**Task prompt:**
Your reply should be made up of every line in the records below that holds the string "icon".

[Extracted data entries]
=-=-=

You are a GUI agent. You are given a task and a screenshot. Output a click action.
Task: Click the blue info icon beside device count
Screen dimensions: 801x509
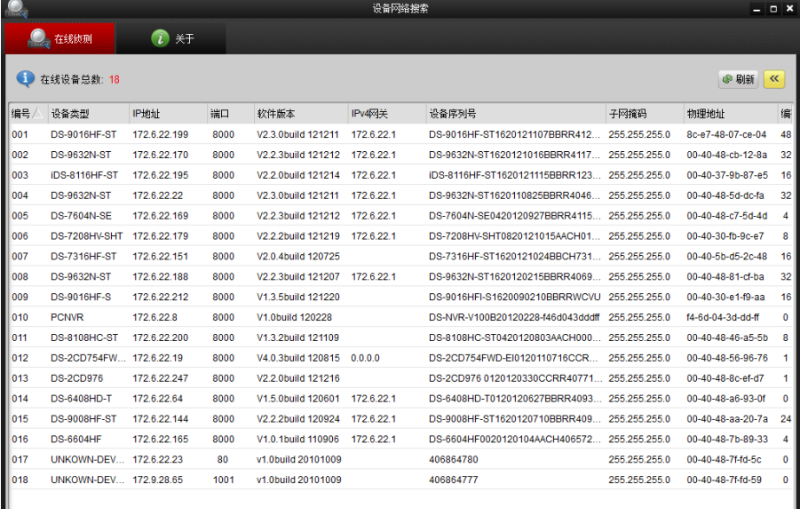pyautogui.click(x=25, y=79)
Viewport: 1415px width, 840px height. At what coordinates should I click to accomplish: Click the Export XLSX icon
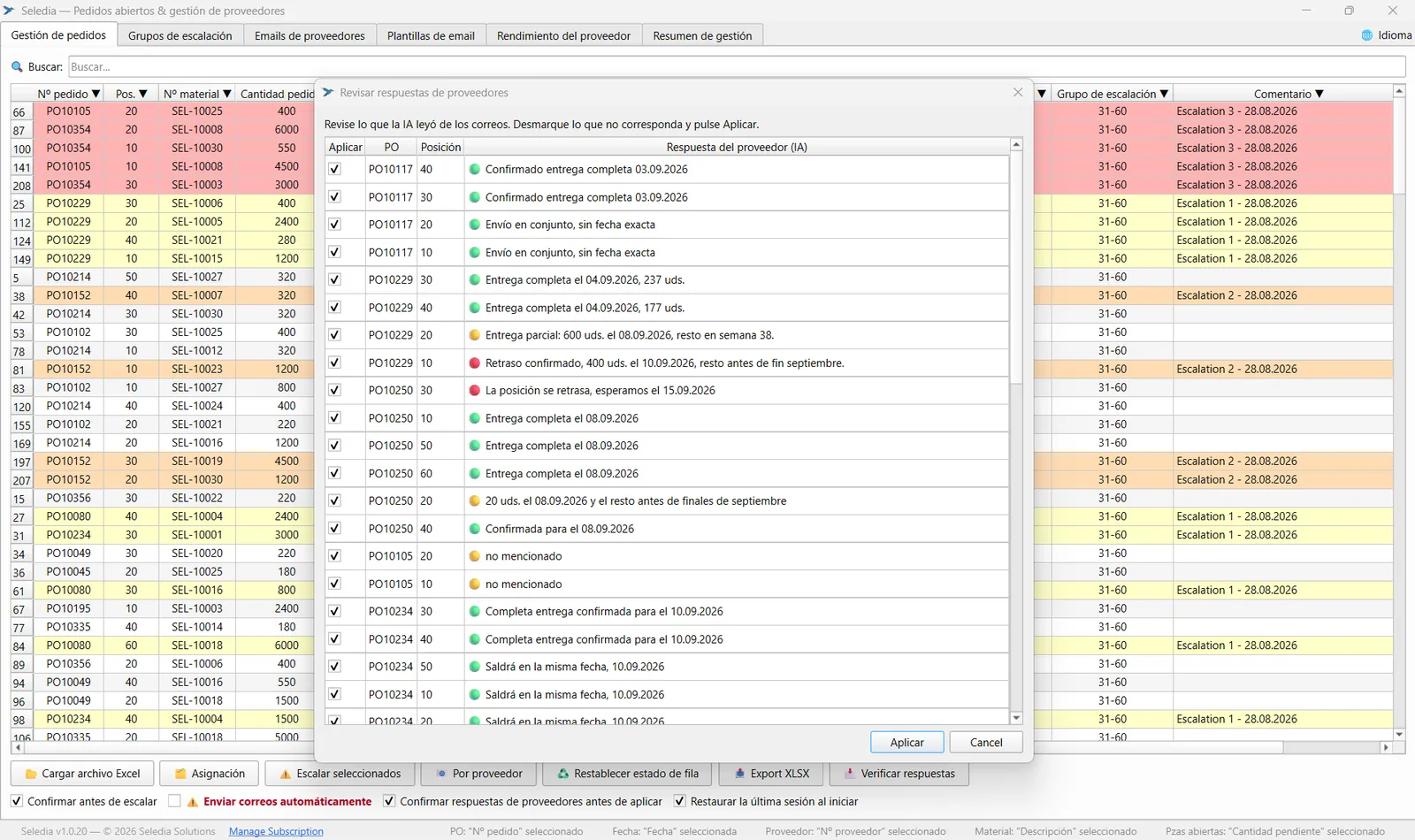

=-=-=

**Solution to this task:**
Task: Click the blue info icon beside device count
Viewport: 1415px width, 840px height. At what coordinates should I click to accomplish: Click the Export XLSX icon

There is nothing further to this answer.